Por supuesto que el Estado tiene un rol protagónico y determinante en este debate, y es quien debería liderar la diagramación del nuevo rumbo. La política y la dirigencia sindical están obligadas a acordar un nuevo rumbo de una forma armoniosa y transparente. Y lo deben hacer pronto, de una manera adulta, superando mezquindades y pequeñez. Aún no lo han logrado plenamente, pero ocurrirá, seguramente alrededor de la reforma de la escuela secundaria o de proyectos equivalentes, ya acordados en el seno del Consejo Federal de Educación.
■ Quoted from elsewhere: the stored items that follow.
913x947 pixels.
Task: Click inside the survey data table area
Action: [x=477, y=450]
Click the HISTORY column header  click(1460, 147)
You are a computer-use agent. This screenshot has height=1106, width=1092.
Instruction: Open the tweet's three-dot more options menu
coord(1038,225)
Por otro lado, la opinión publica y la sociedad, que miran este espectáculo desde afuera, también tienen un rol importante, sosteniendo el interés por el tema, aún en épocas en donde en apariencia todo funciona bien. Hablar de educación solo cuando hay paros, piquetes o casos de violencia es infantil, y es ingenuo suponer que esta forma de interesarse por el tema finalmente presionará por la agenda de transformación que el sistema necesita. Lentamente, la sociedad va tomando nota de esto, y comienza a modificar su actitud.
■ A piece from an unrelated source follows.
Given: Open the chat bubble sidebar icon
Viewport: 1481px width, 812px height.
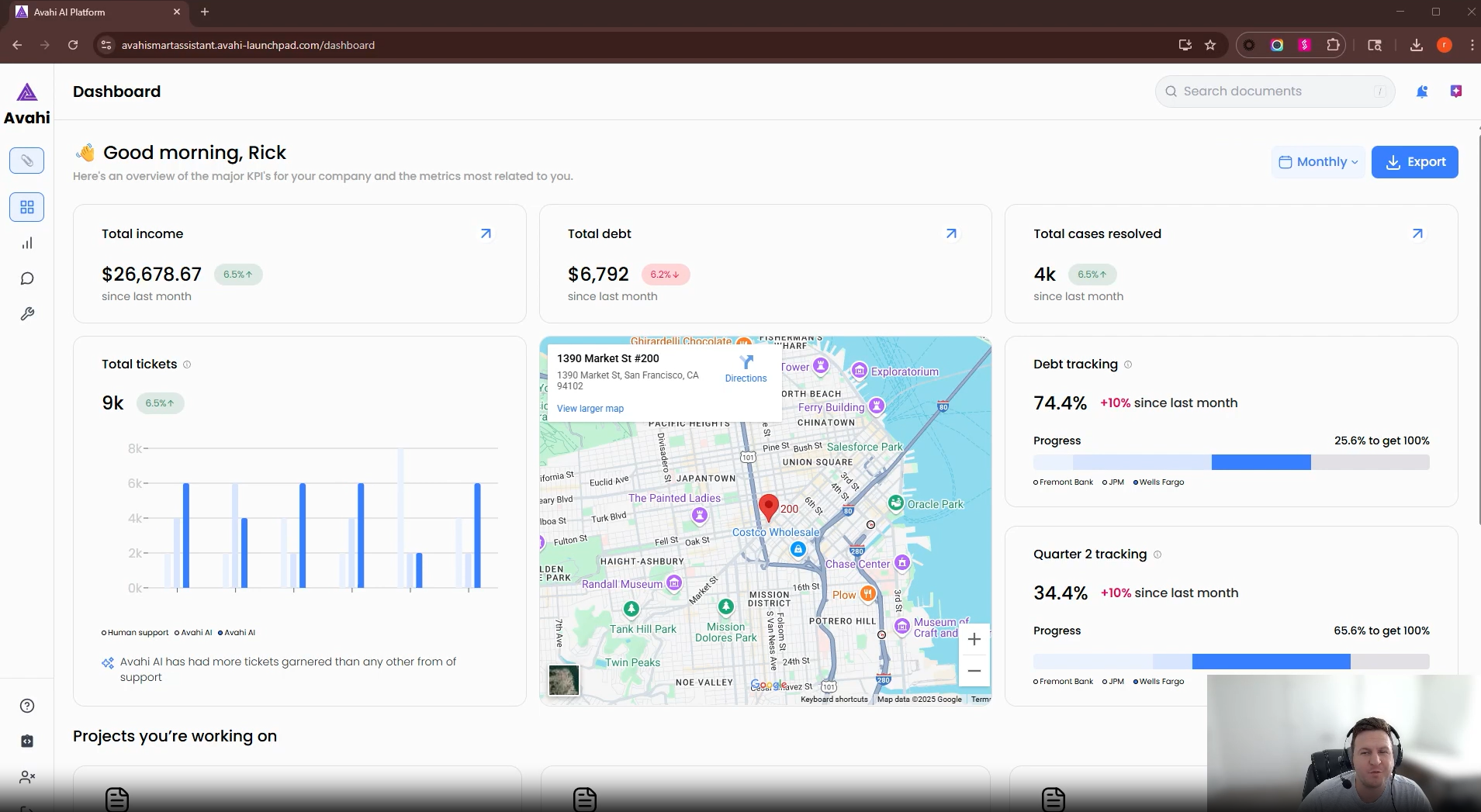Looking at the screenshot, I should pos(27,278).
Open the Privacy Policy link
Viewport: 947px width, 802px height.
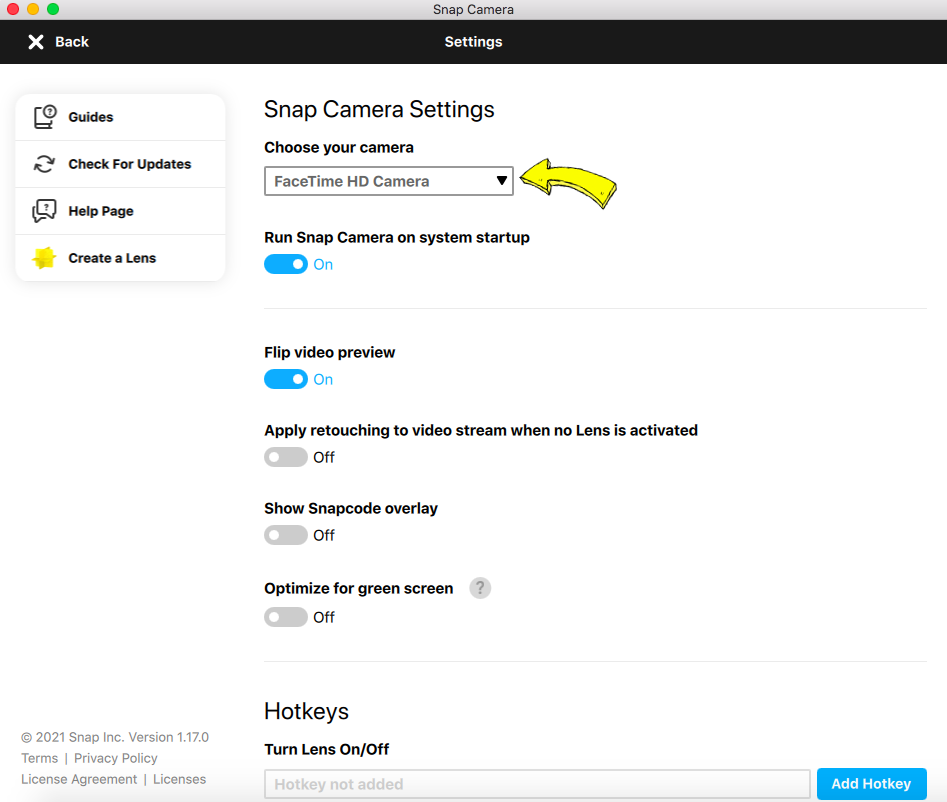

Sin embargo, quienes más pueden hacer por cambiar el curso de la historia en el corto plazo en este tema son los docentes. Ellos poseen una tarea central y suprema, más allá de lo que hagan los otros actores. Ellos son quienes están diariamente con los aprendices en el aula, en contacto diario con el propio y mágico acto educativo. Ellos conocen a los chicos y chicas, saben de dónde vienen, de qué carecen, y qué los entusiasma. No están obligados a ir a fondo en esta tarea trascendental, pues el sistema no audita adecuadamente su trabajo y las leyes educativas en nuestro país son una mera orientación de práctica (tristemente), pero los docentes pueden hacerlo, están en condiciones, manejan herramientas, contenidos y didácticas que los habilitan a tal fin, aun cuando no sean (aún) alfabetos digitales. Los docentes, aun en las condiciones sombrías en las que funciona la educación argentina en la actualidad, poseen la enorme oportunidad de transformar la mirada de esos niños y niñas, de sostenerles el interés por conocer, comprender y saber en cada clase, frente a cada conflicto, ante cada dificultad, en las malas y en las peores. Nuevamente, no son los únicos, ni están obligados, ¡pero pueden!
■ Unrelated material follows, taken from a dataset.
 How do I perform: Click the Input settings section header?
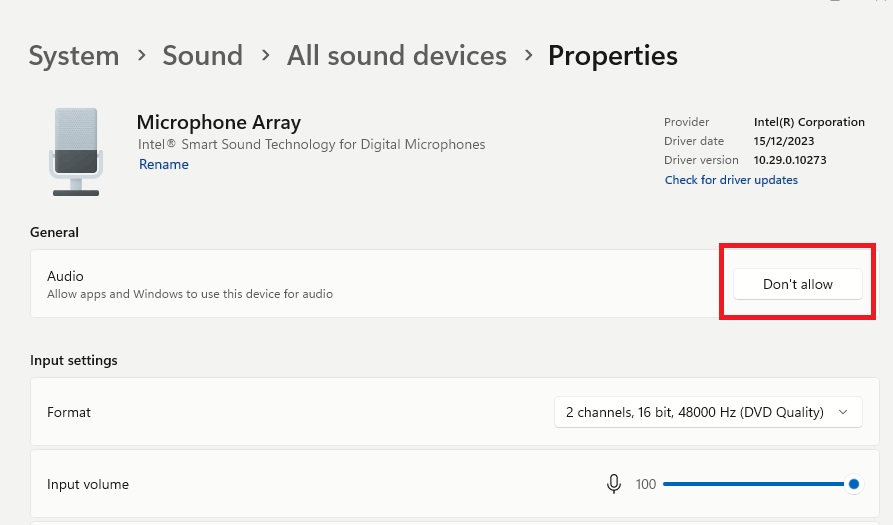click(74, 360)
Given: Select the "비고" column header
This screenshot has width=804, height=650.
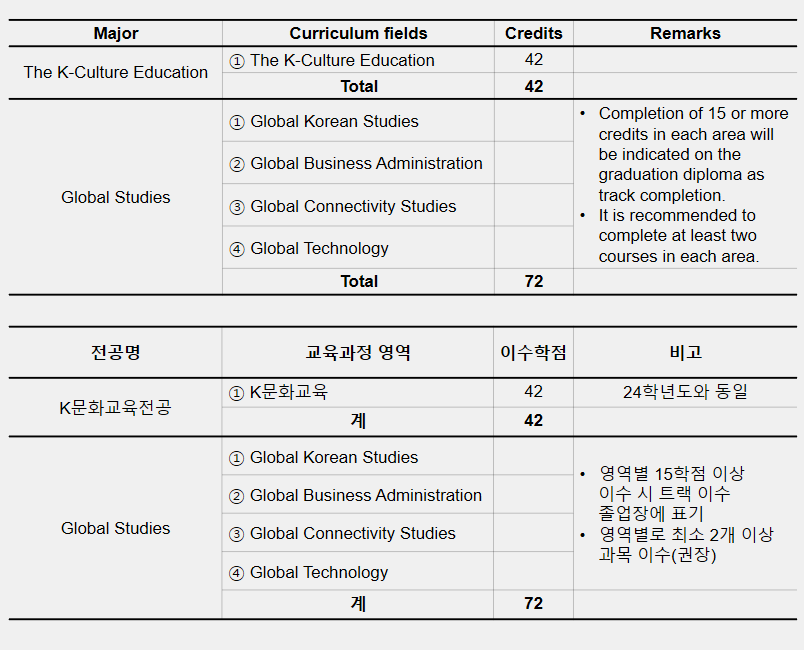Looking at the screenshot, I should point(685,352).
Animados por esta creencia, por este espíritu profundamente idealista y vocacional, por la convicción que tenemos respecto de la capacidad transformadora del docente dedicado y decidido, en los próximos días presentaremos en la Feria del Libro un panel con tres casos de docentes argentinos transformadores, de carne y hueso. Son casos diferentes, provenientes de regiones geográficas y ciclos educativos distintos, que tuvieron que superar los obstáculos que paralizan y disuaden a muchos, pero que convergen en un aspecto clave: suscitaron el interés y la atención de los alumnos, y lograron aprendizajes diferenciales, aún en esos contextos confusos y culturalmente poco estimulantes. Si, lograron despertar el entusiasmo de esos niños y adolescentes que creemos que no tienen arreglo, de esos nativodigitales que pensamos que solo disfrutan navegando por las redes sociales y sacándose selfies, de estos pequeños que en teoría escapan al esfuerzo y sacrificio que demanda adentrarse en nuevos mundos y adquirir nuevos aprendizajes.
Iluminar buenas prácticas docentes es una tarea a la que también nos tenemos que acostumbrar, no para negar los problemas, ni para defender tal o cual gestión política, sino más bien para mostrar caminos posibles de salida del estado sombrío en el que nos metimos. Es necesario crear espacios que visibilicen esas practicas pedagógicas admirables, que enseñan, que esperanzan, que animan.